As for the animals deployed in arena displays. The concept of animal rights is overwhelmingly modern. If gladiators were chattels to be used at their owner’s pleasure, wild animals were disposable curiosities. Indeed, getting rid of them was a benefit to the farmers whose crops and flocks they threatened.
We can perhaps enjoy the irony that the most punitive feature of arena displays condemning criminals to be mauled by wild beasts was paradoxically welcomed by aspiring Christian martyrs seeking to die a violent death in emulation of their leader Christ and thereby pulling the rug from under the authorities’ feet.
Does the Romans’ glorification of violence mean that their culture should be removed from our syllabi? Or is it worth looking at a cultural practice so distant from us to see how radically different so-called civilised values can be?
When pressed, we might extend this observation to our own society, contemplating how we glorify violence in films or video games or even accept as inevitable the shooting sprees that terrorise our towns and cities. We might pause to ask ourselves what future generations will find paradoxical in modern culture.

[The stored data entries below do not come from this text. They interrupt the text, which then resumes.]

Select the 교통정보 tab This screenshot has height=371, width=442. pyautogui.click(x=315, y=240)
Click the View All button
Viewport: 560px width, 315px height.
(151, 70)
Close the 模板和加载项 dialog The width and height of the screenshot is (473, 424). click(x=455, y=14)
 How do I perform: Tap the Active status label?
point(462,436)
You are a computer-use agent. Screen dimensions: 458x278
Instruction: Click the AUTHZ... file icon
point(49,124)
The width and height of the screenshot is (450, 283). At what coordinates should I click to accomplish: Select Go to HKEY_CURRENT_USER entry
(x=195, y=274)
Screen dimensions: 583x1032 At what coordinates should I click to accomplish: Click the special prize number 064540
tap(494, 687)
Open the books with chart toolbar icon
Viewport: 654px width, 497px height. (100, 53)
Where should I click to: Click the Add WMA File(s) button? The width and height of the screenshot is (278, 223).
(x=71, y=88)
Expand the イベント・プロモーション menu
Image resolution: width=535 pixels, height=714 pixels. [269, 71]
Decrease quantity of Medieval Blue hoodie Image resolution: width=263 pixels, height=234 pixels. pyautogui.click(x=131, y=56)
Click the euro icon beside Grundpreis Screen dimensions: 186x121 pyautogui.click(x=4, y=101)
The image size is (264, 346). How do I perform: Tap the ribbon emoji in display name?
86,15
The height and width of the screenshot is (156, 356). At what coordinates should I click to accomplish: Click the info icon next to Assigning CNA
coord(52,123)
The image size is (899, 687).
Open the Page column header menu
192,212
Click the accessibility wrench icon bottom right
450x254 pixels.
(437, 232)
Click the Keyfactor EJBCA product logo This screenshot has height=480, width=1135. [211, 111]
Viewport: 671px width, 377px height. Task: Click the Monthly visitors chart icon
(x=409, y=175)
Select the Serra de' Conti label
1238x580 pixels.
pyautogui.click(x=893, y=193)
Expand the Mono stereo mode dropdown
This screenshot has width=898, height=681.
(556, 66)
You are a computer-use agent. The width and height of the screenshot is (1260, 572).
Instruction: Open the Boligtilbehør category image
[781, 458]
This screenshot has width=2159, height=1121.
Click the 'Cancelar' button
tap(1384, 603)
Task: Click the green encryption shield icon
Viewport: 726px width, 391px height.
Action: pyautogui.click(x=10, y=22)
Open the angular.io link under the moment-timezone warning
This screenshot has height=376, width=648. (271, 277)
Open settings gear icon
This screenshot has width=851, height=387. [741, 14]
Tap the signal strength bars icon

Although we may be too blinded by the assumptions of our own time to see it, just as the Romans evidently were.
Maybe all our paeans to the beauties of nature will seem paradoxical in the context of our treatment of the planet. If there are any humans surviving to look back on our civilisation a couple of millennia from now. But never mind the future, confronting paradox in a distant civilisation may be a useful exercise in our modern, globalised world anyway. Where others, despite the homogenisation of social media and Hollywood, may ultimately neither share our values nor think the way we do.